[Start of Attachment]

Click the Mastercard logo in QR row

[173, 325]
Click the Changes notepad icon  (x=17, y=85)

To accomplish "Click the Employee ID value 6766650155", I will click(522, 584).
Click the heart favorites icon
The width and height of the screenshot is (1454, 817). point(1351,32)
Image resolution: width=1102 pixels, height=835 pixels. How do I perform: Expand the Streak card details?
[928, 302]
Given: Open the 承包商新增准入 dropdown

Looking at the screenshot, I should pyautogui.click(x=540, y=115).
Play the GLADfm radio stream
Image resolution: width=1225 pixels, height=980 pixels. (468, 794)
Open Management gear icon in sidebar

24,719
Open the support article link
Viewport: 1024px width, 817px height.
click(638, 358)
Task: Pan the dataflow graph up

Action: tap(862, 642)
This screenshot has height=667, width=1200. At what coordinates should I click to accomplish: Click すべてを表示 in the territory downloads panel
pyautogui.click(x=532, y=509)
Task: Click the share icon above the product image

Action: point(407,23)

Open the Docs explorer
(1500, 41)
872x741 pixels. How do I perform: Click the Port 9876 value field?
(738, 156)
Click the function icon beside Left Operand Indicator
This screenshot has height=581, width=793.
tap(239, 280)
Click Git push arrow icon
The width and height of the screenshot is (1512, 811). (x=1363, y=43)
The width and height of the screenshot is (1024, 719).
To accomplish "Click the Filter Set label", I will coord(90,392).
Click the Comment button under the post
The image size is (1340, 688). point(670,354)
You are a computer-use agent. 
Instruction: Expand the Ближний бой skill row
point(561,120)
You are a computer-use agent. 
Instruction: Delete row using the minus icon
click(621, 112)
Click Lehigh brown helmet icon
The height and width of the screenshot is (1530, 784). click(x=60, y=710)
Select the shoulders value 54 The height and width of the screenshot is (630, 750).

[End of Attachment]

INSTRUCTIONS TO FOLLOW: Copy, without any change, the run of lines from the one with "Instruction: Expand the Ближний бой skill row" through the end of the entries above.

ANSWER FOR THE TASK:
Instruction: Expand the Ближний бой skill row
point(561,120)
You are a computer-use agent. 
Instruction: Delete row using the minus icon
click(621, 112)
Click Lehigh brown helmet icon
The height and width of the screenshot is (1530, 784). click(x=60, y=710)
Select the shoulders value 54 The height and width of the screenshot is (630, 750).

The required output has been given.